Guided visit of Giverny Monet
The French region of Normandy in the Eure territory would become one of his main sources of inspiration, most notably the town of Giverny, near Vernon, situated in the Parisian region near Barbizon and Auvers-Sur-Oise. Monet lived in Giverny for 43 long years (1883-1926) in a charming home that is now a museum and a registered historical monument. In fact, Monet’s house and gardens welcome 500,000 visitors a year (we highly recommend choosing skip-the-line tickets for a free or guided tour). Each visitor has the chance to personally discover the Impressionist master and his family in their romantic home superbly preserved and surrounded by trees and flowers, all of which appear to bathe in an impressionistic light. This house was truly one of the most faithful muses of the painter, to such an extent that one could speak of a real couple: Giverny Monet, or the story of a place and an artist who became truly inseparable.
At the Giverny residence, one can tour his workshop-living room and bedrooms as well as admire his furniture, famous collection of Japanese prints (another source of inspiration for Monet), and a plethora of colors. Outside, the water garden lures you into an aesthetic universe overflowing with different flowers chosen by Monet -- wisteria, azalea, rose and peony to name just a few. There’s also a pond, a Japanese bridge, weeping willows and of course, the water lilies immortalized in his paintings and in the series, Water Lilies or Les Nymphéas, which became one of Claude Monet's most famous paintings (even though he was nearly blind!) and which is now housed at the Orangery Museum in Paris. Monet's works of art are at the source of Impressionism.
Monet was buried at the Giverny Cemetery in 1926. In homage to Monet, a yellow and red rose that bears his name was made. The home and gardens of Monet in Giverny are like a veritable, living painting in which one can wander at leisure, a natural masterpiece saved from destruction thanks to American patrons and donors.
Visit Giverny with Monet
Paris City Vision offers an excursion to the Claude Monet Foundation (84, rue Claude Monet, 27620 Giverny) that houses the home, workshop, and gardens of Monet. You can also discover the Giverny Museum of Impressionism. Order your skip-the-line tickets on our website and save time during your guided or self-guided tour of the Giverny Museum and its gardens.
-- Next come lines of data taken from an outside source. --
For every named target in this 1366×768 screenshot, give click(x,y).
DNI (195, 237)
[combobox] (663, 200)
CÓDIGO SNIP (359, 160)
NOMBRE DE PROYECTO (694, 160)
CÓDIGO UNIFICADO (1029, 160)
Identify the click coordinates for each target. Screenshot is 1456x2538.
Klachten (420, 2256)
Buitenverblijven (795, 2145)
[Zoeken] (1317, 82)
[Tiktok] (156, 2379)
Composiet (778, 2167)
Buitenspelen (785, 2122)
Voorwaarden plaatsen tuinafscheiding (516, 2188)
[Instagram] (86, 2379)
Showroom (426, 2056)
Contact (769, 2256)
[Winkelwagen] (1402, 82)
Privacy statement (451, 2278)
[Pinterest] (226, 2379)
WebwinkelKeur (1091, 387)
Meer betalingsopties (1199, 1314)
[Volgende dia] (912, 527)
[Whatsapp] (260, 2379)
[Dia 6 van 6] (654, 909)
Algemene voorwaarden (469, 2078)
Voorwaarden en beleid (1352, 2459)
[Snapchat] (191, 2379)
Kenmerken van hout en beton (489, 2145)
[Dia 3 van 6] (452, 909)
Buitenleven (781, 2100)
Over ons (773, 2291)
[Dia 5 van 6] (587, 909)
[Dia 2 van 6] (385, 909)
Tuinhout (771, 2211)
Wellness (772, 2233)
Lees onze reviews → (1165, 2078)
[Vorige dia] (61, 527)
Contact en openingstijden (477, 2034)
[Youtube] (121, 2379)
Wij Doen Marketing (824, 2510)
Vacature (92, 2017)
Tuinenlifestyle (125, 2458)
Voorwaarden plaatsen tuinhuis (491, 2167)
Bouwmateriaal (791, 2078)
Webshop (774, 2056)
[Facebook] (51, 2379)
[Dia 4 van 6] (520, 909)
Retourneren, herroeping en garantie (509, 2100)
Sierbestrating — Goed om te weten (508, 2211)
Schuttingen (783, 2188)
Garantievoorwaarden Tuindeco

The Foundation is open every day from April 1 to November 1, 9:30 am to 6 p.m. Book your Giverny skip-the-line tickets online with Paris City Vision and save time!
But if the village Giverny owes a lot to painters, it also deserves to be visited for its many other qualities. The landscapes that have conquered nineteenth and twentieth-century artists continue to amaze visitors today. The hillsides of Giverny offer striking views of the surrounding northern countryside, between woods, glades, and fields, and walk through several marked trails. You will discover sometimes, leaving the canopy of the trees, the point of view chosen formerly by Monet or one of his colleagues to testify the beauty and the light of Giverny.